Last year I was invited to ElixirConf Latin America in Colombia to give a talk, I proposed to also give a tutorial about Riak Core and they said that it should be in Elixir, so I started looking into Elixir to translate my Riak Core material to it.
At the same time I was learning about pretty printers and I decided to use it as a joke in my talk and a way to learn Elixir by implementing a pretty printer for Elixir from the Erlang Abstract Syntax Tree.
The joke didn't work, but it resulted in the prototype of Elixir Flavoured Erlang.
This year I was invited to give another talk about languages on the Erlang virtual machine at Code BEAM Brasil 2020 and I thought it would be a good idea to continue working on it and maybe announce it at the talk.

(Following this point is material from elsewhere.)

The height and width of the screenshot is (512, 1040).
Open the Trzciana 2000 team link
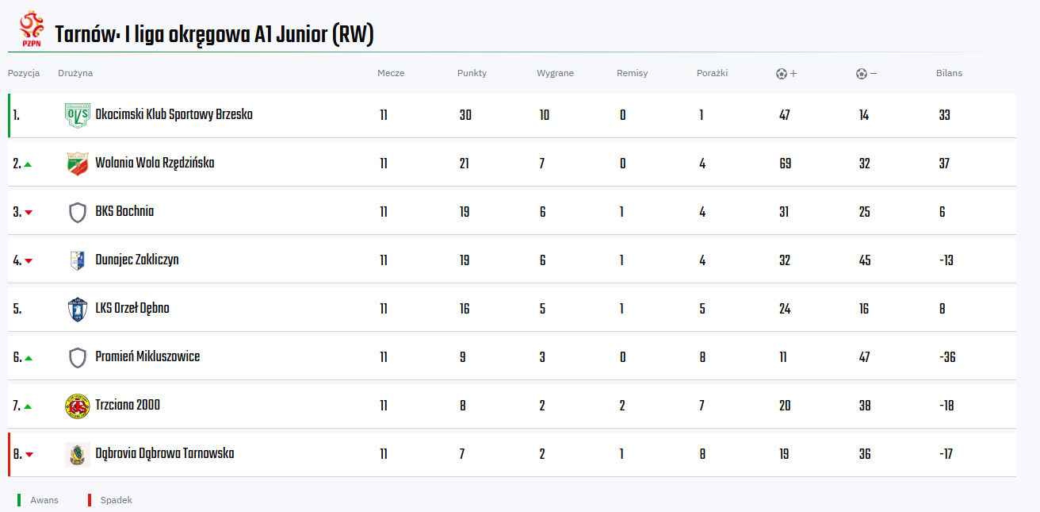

To measure progress I built some scripts that would transpile the Erlang standard library to Elixir and then try compiling the resulting modules with the Elixir compiler, I would pick one compiler error, fix it and try again.
With this short feedback loop and a counter that told me how many modules compiled successful it was just a matter of finding errors and fixing them. At the beginning each fix would remove lot of compiler errors and some times surface new ones, after a while each error was a weird corner case and progress slowed.
Some days before the talk I managed to transpile all of Erlang/OTP and 91% of the Elixir translations compiled successfully.
The result is of course Elixir Flavoured Erlang, but as a side effect I have Erlang/OTP in Elixir, so I decided to publish it too.
Enter otp.ex: Erlang/OTP transpiled to Elixir.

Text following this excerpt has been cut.